• [Written problem]:
Extract every line of the material below and reproduce each one without any change.

• [Saved entries]:
▶

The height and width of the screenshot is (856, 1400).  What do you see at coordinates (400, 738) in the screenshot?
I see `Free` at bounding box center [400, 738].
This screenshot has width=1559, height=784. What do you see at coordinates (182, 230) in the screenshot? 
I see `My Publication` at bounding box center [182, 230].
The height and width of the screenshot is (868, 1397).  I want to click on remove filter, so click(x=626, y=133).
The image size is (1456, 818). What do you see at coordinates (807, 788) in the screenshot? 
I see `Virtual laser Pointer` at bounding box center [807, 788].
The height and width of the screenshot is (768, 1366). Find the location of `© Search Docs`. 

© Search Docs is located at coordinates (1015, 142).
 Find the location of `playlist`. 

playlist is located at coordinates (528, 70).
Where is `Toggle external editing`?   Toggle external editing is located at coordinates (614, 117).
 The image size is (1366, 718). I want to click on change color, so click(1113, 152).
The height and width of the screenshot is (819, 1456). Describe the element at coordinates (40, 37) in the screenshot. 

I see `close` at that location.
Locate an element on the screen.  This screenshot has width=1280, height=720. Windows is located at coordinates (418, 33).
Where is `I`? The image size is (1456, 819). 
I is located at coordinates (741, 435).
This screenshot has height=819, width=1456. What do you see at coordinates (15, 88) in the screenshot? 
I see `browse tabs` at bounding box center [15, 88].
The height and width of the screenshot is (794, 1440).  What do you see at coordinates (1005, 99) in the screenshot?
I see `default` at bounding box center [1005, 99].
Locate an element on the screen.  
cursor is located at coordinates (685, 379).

◀

• [Task solution]:
The height and width of the screenshot is (856, 1400).  What do you see at coordinates (400, 738) in the screenshot?
I see `Free` at bounding box center [400, 738].
This screenshot has width=1559, height=784. What do you see at coordinates (182, 230) in the screenshot? 
I see `My Publication` at bounding box center [182, 230].
The height and width of the screenshot is (868, 1397).  I want to click on remove filter, so click(x=626, y=133).
The image size is (1456, 818). What do you see at coordinates (807, 788) in the screenshot? 
I see `Virtual laser Pointer` at bounding box center [807, 788].
The height and width of the screenshot is (768, 1366). Find the location of `© Search Docs`. 

© Search Docs is located at coordinates (1015, 142).
 Find the location of `playlist`. 

playlist is located at coordinates (528, 70).
Where is `Toggle external editing`?   Toggle external editing is located at coordinates (614, 117).
 The image size is (1366, 718). I want to click on change color, so click(1113, 152).
The height and width of the screenshot is (819, 1456). Describe the element at coordinates (40, 37) in the screenshot. 

I see `close` at that location.
Locate an element on the screen.  This screenshot has width=1280, height=720. Windows is located at coordinates (418, 33).
Where is `I`? The image size is (1456, 819). 
I is located at coordinates (741, 435).
This screenshot has height=819, width=1456. What do you see at coordinates (15, 88) in the screenshot? 
I see `browse tabs` at bounding box center [15, 88].
The height and width of the screenshot is (794, 1440).  What do you see at coordinates (1005, 99) in the screenshot?
I see `default` at bounding box center [1005, 99].
Locate an element on the screen.  
cursor is located at coordinates (685, 379).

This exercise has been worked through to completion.